# Were you scared even though this is what you wanted?



## wherenext (Sep 14, 2010)

Now that it's really happening, I feel so afraid! I know that this is what I want, but Im scared. I have to move out, with my daughter, be completely responsible for all my bills, live alone, disappoint my family and his family, etc. I know that this is going to be hard but is it normal to feel so scared of actually DOING it? I sometimes think it would be easier just to live with him unhappily with no trust/love than to go through all this...but i DONT want that!!! anyone else feel this way, and if so, how did you deal?


----------



## boarderwayne (Feb 14, 2010)

You're moving from everything you know to something new, of course you're scared. I was terrified of what was going to happen but I didn't have a choice, she left me. It gets easier with time, you'll learn to adapt to your life without him and after a while it life will start to feel somewhat normal once again, just a new normal that you don't yet know. Just hang in there, look for the light at the end of the tunnel.


----------



## healingme (Aug 21, 2010)

Yes it is scary but after a few weeks on your own you'll realise you have worked out your new routine and learned how to manage your time yourself. After a while, it is actually quite eye-opening and a bit liberating as well. You just need to get through the initial fear first. And no, I don't believe it is worth taking what we feel is 'the easy option' and go back to an unhappy marriage. Congratulations on having the strength to do this for yourself and your daughter. :smthumbup:


----------



## Scannerguard (Jan 26, 2010)

Yes, I am divorced this week and I am kinda scared.

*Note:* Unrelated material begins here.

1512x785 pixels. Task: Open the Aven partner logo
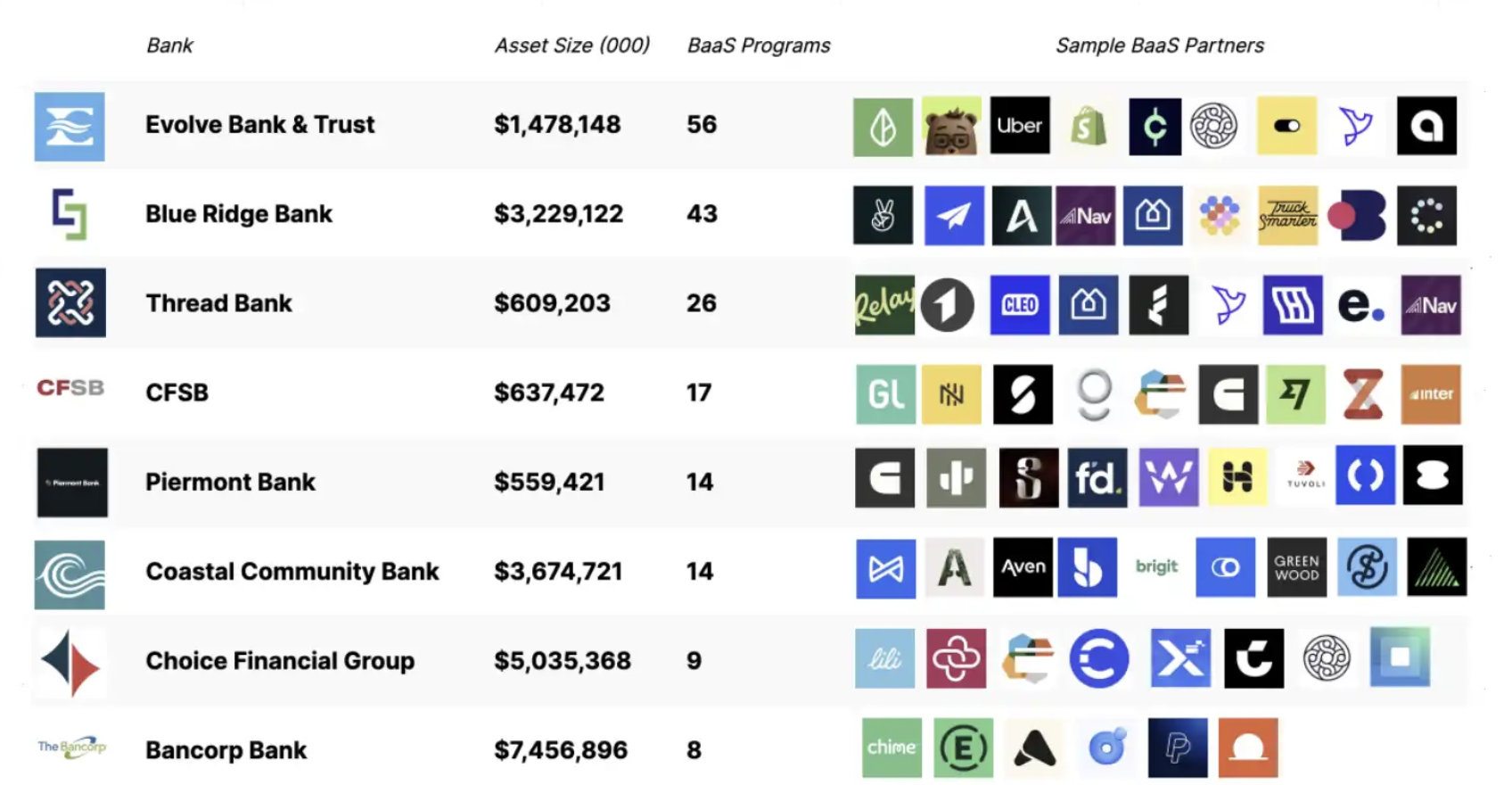(x=1023, y=567)
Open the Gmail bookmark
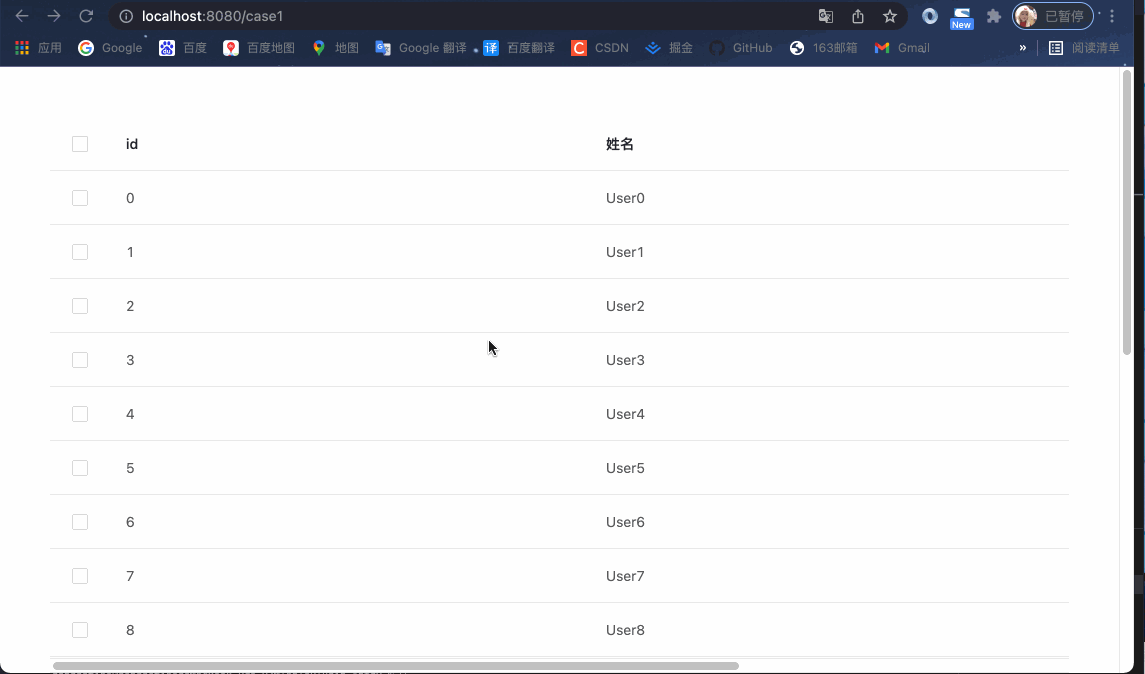Viewport: 1145px width, 674px height. click(901, 47)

I realized I am alone in this world when you thought you would have a partner for most of your life, someone who would watch your back and she watch yours.

How do you deal with it? 

_"Deep within man dwell those slumbering powers; powers that would astonish him, that he would never dream of possessing; forces that would revolutionize his life if aroused and put into action." - Orison Swett Marden
_

I try to remember the above.


----------



## wherenext (Sep 14, 2010)

Thanks everyone, I know its normal. its good to hear that it gets better. I think if I tackle things just one step at a time, it will be easier. If i look at the whole picture, i feel so overwhelmed! We took the first step and opened new separate bank accounts yesterday! baby steps. I feel so anxious to start packing and looking for an apartment, but I think im gonna end up staying here for a while until i can save some money and maybe move after the holidays.


----------



## jessi (Feb 11, 2009)

don't rush yourself, It's difficult I know but it's a good thing, I think you will look back and wonder why you were scared.......it's a new start and a new way of life, remember sometimes the best things happened out of and unexpected thing........when you least expect it life makes a turn for the better.........
I say enjoy the new scary life that you are going to.......scary good is calm and peaceful.........
good luck......(((hugs))))


----------